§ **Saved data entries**
****

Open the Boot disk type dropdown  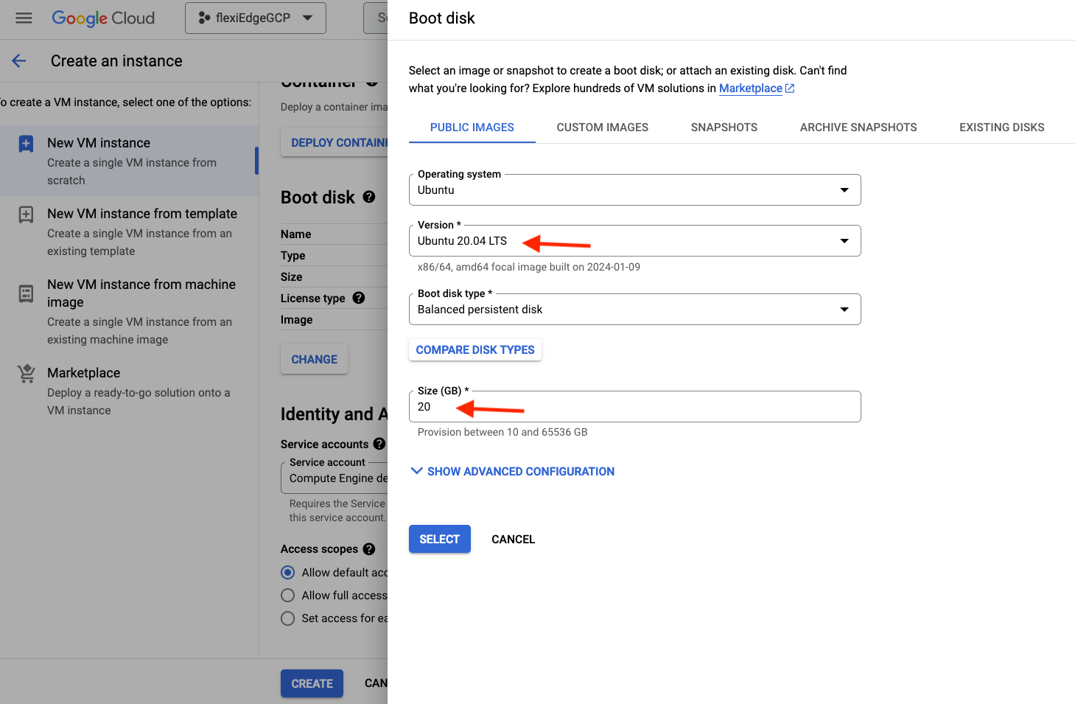coord(634,310)
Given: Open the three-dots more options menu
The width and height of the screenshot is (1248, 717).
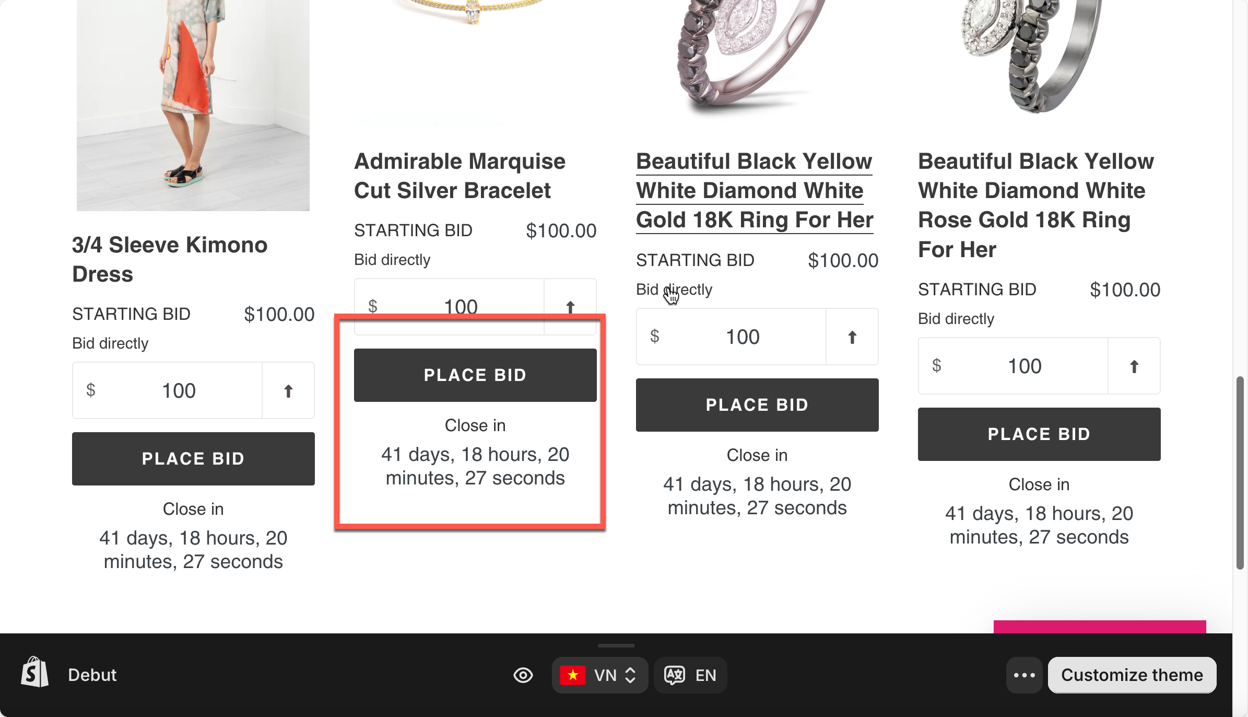Looking at the screenshot, I should (1024, 675).
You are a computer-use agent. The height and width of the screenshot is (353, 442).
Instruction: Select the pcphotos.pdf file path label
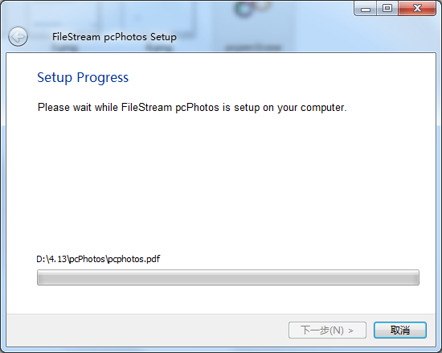[x=98, y=259]
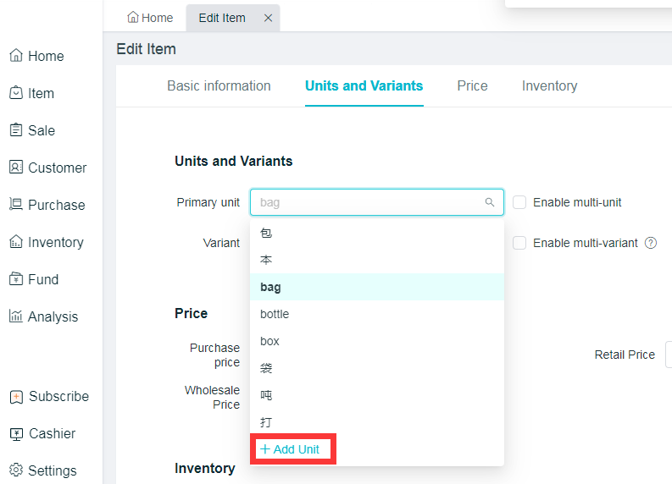This screenshot has width=672, height=484.
Task: Launch the Cashier sidebar icon
Action: click(15, 433)
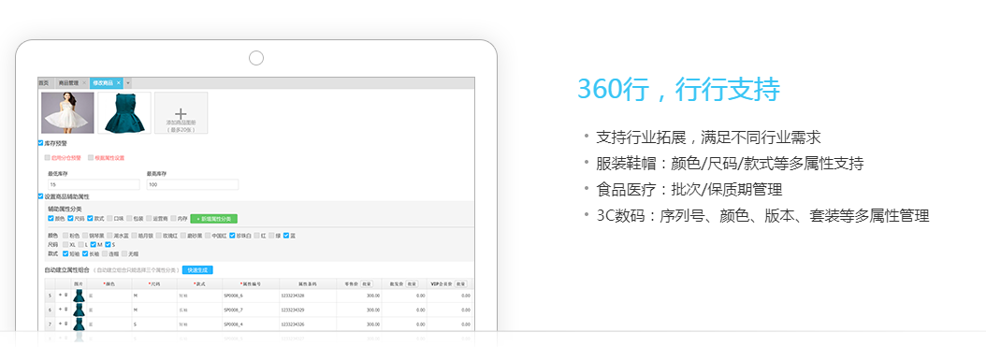This screenshot has height=347, width=986.
Task: Click the plus icon to add product image
Action: 181,114
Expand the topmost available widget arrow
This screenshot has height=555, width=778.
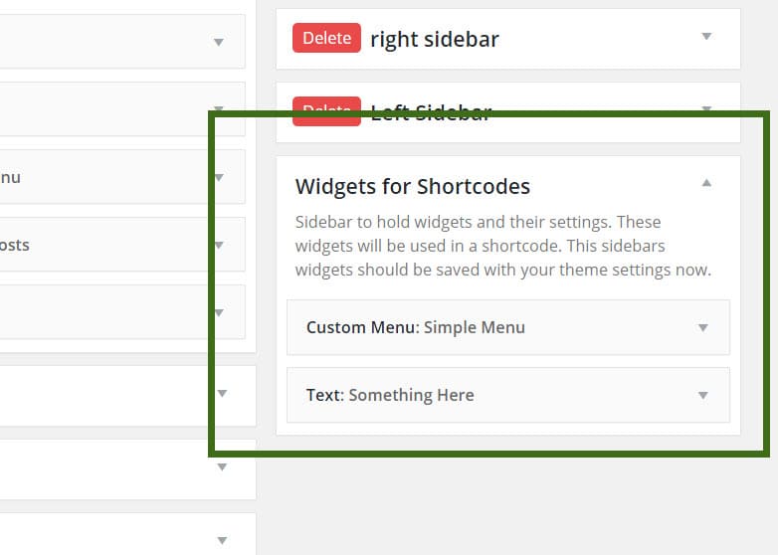(x=219, y=42)
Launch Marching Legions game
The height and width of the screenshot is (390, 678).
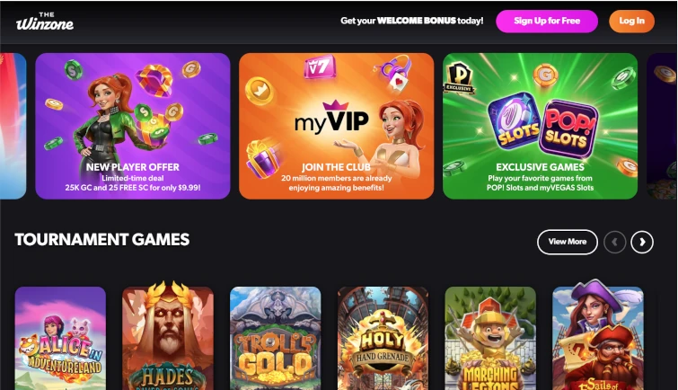490,338
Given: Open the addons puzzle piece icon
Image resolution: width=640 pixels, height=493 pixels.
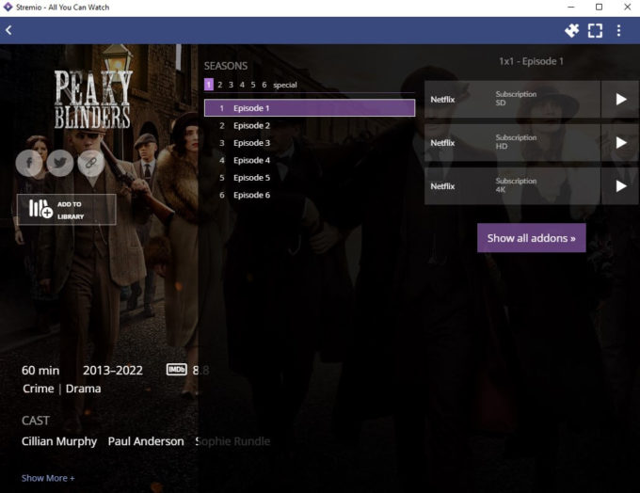Looking at the screenshot, I should tap(571, 30).
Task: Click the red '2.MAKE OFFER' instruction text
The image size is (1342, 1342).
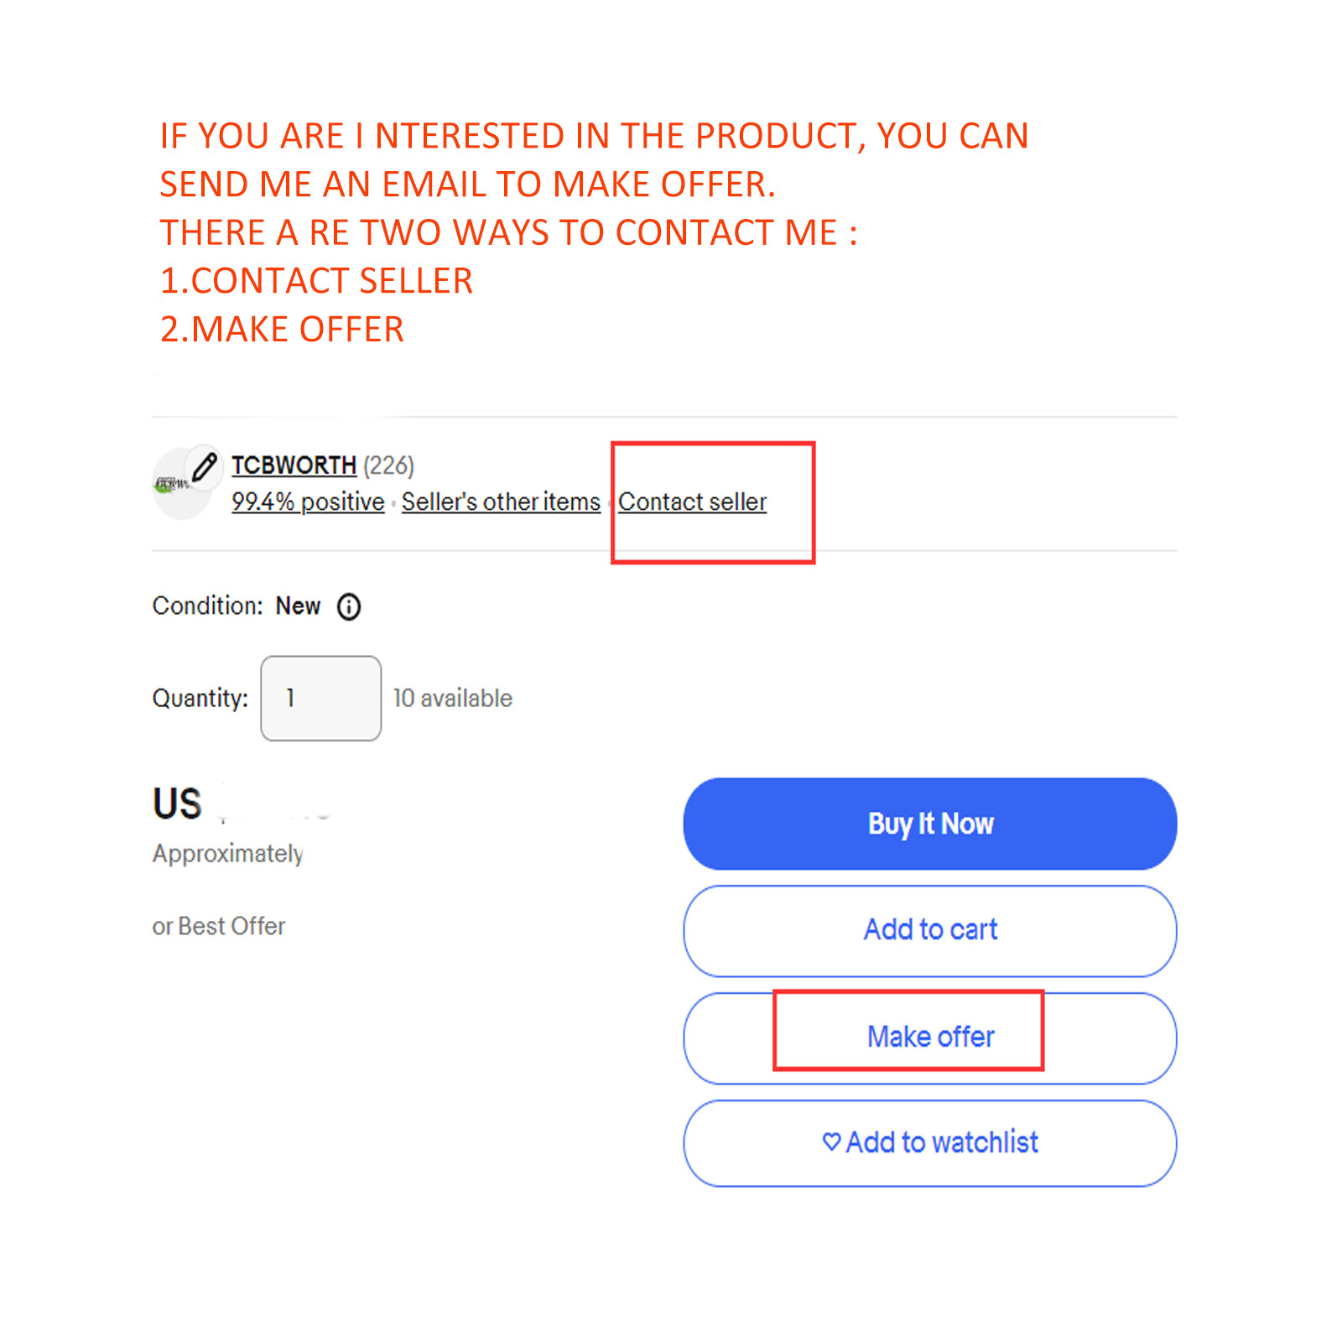Action: point(282,329)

****

Give the total number of lines in the entries that contain the word "Given", with no other words.

2